[slurm-users] Determining Cluster Usage Rate

Sun May 16 11:28:45 UTC 2021

* Juergen Salk <juergen.salk at uni-ulm.de> [210515 23:54]:
> * Christopher Samuel <chris at csamuel.org> [210514 15:47]:
> 
> > > Usage reported in Percentage of Total
> > > --------------------------------------------------------------------------------
> > > 
> > >    Cluster      TRES Name    Allocated     Down PLND Dow        Idle
> > > Reserved     Reported
> > > --------- -------------- ------------ -------- -------- -----------
> > > -------- ------------
> > >        oph            cpu       81.93%    0.00%    0.00%      15.85%
> > > 2.22%      100.00%
> > >        oph            mem       80.60%    0.00%    0.00%      19.40%
> > > 0.00%      100.00%
> > 
> > The "Reserved" column is the one you're interested in, it's indicating that
> > for the 13th some jobs were waiting for CPUs, not memory.
> 
> 
> However, there is also "Overcommited" in the sreport man page which
> looks promising by description - although its exact definition 
> is also not completely clear to me right away:
> 
> --- snip ---
> 
> Overcommited  
> 
>    Time of eligible jobs waiting in the queue over the Reserved time.
>    Unlike Reserved, this has no limit. It is typically useful to
>    determine whether your system is overloaded and by how much.
> 
> --- snip ---

And I just noticed that this description of "Overcommited" in sreport(1) 
man page first came in with versions 20.02.7 and 20.11.1, respectively.

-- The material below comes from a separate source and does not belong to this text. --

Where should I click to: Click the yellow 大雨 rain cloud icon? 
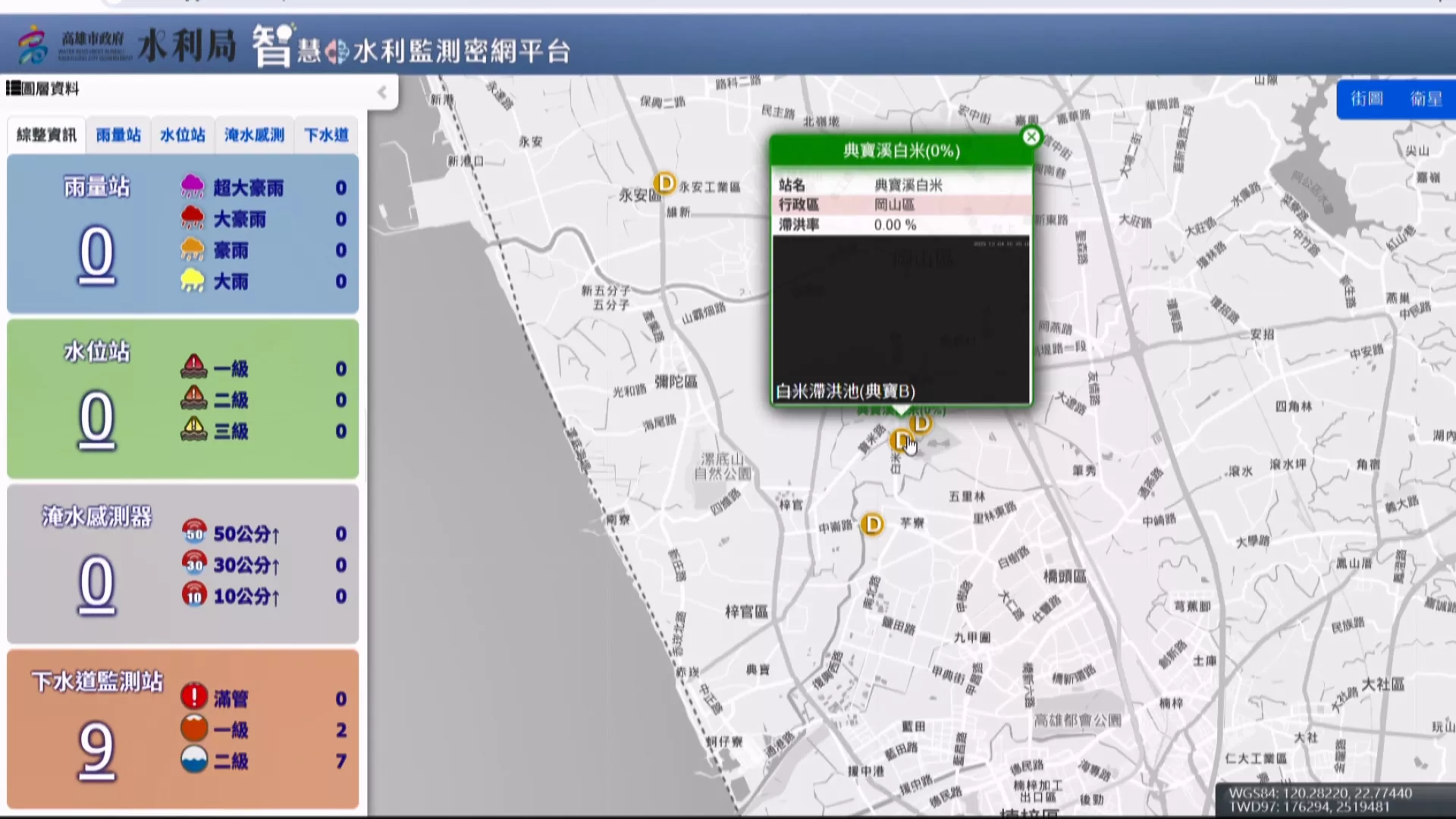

In versions prior to 20.02.7 and 20.11.1 this still was:

--- snip ---

Overcommited

   Time that the nodes were over allocated, either with the -O,
   --overcommit flag at submission time or OverSubscribe set to FORCE
   in the slurm.conf. This time is not counted against the total
   reported time.

--- snip ---

So, I assume, the description of "Overcommited" in sreport(1) man page was 
simply wrong in older versions (unless its semantics has changed with
version 20.02.7 and 20.11.1 ) ...

Best regards
Jürgen